Records from a data collection
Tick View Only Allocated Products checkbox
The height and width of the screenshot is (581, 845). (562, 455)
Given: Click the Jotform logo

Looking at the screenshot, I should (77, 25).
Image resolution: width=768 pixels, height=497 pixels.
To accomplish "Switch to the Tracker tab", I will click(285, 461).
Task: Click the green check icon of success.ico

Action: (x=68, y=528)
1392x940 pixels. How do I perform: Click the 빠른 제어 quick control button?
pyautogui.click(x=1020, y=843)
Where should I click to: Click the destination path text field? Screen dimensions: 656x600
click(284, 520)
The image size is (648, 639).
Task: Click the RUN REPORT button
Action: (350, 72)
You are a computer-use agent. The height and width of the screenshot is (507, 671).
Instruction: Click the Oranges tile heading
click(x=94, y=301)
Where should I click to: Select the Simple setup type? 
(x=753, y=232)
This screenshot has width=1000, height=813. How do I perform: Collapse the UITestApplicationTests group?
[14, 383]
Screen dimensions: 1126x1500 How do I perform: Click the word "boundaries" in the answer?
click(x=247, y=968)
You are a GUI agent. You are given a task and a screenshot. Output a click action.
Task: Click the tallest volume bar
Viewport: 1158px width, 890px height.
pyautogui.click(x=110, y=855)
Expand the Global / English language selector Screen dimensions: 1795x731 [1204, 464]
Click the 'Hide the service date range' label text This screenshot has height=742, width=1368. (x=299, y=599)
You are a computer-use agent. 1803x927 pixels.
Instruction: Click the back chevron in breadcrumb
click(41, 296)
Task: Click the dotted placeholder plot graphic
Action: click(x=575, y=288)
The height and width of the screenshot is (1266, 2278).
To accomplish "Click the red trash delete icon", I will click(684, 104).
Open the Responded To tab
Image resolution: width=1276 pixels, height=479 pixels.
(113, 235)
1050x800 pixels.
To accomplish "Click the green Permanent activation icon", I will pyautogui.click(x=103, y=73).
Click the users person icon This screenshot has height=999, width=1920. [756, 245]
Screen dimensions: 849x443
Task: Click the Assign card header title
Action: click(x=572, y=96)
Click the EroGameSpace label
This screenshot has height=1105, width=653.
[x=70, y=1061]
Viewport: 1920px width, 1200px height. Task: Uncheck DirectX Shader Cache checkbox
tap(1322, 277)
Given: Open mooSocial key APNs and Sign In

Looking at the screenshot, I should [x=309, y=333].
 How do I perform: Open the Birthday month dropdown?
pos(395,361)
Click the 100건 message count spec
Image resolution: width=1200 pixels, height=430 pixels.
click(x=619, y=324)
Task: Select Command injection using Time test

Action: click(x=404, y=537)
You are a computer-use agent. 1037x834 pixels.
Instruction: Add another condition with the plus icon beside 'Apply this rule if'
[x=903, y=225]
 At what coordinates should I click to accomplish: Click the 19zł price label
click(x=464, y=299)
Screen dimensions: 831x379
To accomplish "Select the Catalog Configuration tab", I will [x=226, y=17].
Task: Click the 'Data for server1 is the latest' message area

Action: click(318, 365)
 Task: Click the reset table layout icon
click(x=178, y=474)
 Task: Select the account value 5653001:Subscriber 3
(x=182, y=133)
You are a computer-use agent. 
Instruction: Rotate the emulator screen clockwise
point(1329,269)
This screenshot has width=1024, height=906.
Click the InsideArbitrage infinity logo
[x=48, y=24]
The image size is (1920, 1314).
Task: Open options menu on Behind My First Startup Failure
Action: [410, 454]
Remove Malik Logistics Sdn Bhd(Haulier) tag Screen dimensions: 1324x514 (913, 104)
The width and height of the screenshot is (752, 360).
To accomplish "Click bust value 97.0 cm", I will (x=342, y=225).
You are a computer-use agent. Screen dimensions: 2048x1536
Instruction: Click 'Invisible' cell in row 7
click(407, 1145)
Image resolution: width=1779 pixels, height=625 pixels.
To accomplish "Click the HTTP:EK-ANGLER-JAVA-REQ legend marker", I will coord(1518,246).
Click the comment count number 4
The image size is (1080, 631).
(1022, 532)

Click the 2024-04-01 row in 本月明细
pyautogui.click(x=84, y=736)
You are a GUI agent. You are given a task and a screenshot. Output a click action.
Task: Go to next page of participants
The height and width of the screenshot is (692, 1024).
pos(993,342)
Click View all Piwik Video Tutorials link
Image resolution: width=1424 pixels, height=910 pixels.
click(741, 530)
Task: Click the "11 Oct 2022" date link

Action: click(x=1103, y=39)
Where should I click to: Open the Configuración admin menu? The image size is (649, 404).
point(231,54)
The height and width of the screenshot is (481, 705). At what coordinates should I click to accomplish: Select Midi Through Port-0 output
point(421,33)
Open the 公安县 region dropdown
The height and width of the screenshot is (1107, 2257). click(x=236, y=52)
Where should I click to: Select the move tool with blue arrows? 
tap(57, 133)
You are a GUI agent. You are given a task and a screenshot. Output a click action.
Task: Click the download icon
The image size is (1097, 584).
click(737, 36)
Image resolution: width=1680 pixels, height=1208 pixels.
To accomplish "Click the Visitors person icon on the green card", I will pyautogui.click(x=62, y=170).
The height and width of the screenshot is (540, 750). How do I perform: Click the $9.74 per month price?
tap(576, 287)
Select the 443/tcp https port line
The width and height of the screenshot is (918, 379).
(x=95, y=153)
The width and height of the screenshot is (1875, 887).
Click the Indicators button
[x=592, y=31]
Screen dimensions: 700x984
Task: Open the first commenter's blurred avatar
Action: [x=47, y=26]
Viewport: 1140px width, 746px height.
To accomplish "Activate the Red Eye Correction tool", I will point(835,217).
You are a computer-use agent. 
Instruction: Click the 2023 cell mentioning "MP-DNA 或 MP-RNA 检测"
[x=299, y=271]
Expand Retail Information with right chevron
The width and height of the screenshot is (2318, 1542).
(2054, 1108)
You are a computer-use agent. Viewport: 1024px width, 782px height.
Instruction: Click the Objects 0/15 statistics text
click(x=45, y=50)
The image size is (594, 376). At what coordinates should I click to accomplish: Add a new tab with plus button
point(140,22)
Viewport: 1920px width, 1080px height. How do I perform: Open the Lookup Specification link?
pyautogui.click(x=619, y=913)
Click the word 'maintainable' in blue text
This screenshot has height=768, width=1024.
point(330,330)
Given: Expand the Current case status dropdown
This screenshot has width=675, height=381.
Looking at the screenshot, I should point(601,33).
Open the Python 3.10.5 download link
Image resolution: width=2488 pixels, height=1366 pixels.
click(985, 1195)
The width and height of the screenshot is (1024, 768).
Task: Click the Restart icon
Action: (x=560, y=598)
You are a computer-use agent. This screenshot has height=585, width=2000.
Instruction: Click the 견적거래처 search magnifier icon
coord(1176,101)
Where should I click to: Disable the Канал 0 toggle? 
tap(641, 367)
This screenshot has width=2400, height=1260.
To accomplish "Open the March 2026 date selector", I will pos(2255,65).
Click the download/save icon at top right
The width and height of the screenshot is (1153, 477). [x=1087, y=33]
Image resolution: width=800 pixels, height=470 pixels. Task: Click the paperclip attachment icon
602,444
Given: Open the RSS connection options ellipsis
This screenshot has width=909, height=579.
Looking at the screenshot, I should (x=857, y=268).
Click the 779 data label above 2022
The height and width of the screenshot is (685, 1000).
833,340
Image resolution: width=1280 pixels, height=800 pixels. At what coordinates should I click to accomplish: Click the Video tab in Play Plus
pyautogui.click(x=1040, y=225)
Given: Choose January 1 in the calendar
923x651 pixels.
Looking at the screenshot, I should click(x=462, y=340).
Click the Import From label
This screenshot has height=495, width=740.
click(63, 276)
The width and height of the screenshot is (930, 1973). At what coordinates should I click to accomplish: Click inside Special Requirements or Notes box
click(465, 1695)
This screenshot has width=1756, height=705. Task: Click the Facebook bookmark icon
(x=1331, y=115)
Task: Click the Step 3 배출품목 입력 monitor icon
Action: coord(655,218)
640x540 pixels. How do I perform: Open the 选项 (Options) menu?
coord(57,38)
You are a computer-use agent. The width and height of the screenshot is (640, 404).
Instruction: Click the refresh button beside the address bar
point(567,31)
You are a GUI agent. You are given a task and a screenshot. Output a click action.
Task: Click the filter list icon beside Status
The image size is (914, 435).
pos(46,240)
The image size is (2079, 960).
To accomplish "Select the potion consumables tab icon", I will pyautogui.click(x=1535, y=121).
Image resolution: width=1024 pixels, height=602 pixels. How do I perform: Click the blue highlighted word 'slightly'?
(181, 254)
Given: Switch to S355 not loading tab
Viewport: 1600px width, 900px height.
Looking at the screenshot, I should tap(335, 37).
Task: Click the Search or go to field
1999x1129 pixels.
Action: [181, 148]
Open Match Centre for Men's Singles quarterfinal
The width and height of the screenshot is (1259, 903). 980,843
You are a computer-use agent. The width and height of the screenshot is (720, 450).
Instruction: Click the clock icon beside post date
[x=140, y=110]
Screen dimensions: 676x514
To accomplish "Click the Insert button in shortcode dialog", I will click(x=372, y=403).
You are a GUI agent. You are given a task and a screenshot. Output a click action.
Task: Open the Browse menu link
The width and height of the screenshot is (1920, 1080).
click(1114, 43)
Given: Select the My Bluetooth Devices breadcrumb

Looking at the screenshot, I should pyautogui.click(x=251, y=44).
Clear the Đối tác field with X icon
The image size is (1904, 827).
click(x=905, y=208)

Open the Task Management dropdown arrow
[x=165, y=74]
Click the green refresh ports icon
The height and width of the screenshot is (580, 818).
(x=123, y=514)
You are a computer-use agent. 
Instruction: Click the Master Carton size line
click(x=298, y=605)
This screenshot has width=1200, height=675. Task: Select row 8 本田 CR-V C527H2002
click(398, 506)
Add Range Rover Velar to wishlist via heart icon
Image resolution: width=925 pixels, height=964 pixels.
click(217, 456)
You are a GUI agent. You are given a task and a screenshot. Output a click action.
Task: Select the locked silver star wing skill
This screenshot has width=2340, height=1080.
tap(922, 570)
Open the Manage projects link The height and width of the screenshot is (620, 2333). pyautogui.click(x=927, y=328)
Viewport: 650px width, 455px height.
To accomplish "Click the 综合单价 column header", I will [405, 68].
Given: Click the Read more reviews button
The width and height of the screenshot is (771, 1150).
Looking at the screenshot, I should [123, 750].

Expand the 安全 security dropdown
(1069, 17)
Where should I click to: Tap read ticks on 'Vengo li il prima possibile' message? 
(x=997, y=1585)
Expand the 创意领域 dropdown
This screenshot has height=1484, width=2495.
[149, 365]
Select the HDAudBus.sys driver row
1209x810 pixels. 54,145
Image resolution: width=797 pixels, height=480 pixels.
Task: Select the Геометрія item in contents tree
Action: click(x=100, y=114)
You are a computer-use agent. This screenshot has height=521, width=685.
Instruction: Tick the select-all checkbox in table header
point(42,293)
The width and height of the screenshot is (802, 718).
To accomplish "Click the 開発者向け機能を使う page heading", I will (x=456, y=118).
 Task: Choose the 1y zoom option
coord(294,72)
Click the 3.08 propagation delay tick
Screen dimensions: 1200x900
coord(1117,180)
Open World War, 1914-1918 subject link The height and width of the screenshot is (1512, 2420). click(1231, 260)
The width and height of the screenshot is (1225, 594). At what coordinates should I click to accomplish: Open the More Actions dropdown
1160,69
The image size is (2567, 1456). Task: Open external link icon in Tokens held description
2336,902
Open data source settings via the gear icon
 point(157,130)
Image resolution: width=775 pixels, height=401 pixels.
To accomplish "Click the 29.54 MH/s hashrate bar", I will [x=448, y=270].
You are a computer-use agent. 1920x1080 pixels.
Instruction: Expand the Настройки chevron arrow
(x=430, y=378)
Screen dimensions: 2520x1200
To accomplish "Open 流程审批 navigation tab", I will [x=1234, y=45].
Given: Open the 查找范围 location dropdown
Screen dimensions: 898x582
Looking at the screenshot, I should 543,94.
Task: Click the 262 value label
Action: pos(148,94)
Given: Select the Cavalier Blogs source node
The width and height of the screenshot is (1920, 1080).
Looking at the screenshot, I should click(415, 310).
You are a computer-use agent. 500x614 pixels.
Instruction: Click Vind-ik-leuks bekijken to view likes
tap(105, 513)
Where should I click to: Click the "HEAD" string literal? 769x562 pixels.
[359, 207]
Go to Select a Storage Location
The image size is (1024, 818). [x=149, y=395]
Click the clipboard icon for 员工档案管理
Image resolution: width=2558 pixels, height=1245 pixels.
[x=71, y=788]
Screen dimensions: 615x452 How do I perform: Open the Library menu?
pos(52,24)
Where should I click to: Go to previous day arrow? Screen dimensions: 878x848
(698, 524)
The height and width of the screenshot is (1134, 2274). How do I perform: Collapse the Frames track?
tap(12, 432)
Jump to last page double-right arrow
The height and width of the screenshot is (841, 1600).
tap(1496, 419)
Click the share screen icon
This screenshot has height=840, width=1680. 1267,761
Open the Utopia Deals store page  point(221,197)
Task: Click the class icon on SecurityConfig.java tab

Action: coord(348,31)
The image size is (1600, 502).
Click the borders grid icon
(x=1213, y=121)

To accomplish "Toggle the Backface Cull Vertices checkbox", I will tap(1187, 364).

▶ What to produce
Copy the data word for word, starting at the line that contains "You are a computer-use agent. Viewport: 1024px" and stopping after the line that contains "point(140,22)".

▶ Answer in full
You are a computer-use agent. Viewport: 1024px width, 782px height.
Instruction: Click the Objects 0/15 statistics text
click(x=45, y=50)
The image size is (594, 376). At what coordinates should I click to accomplish: Add a new tab with plus button
point(140,22)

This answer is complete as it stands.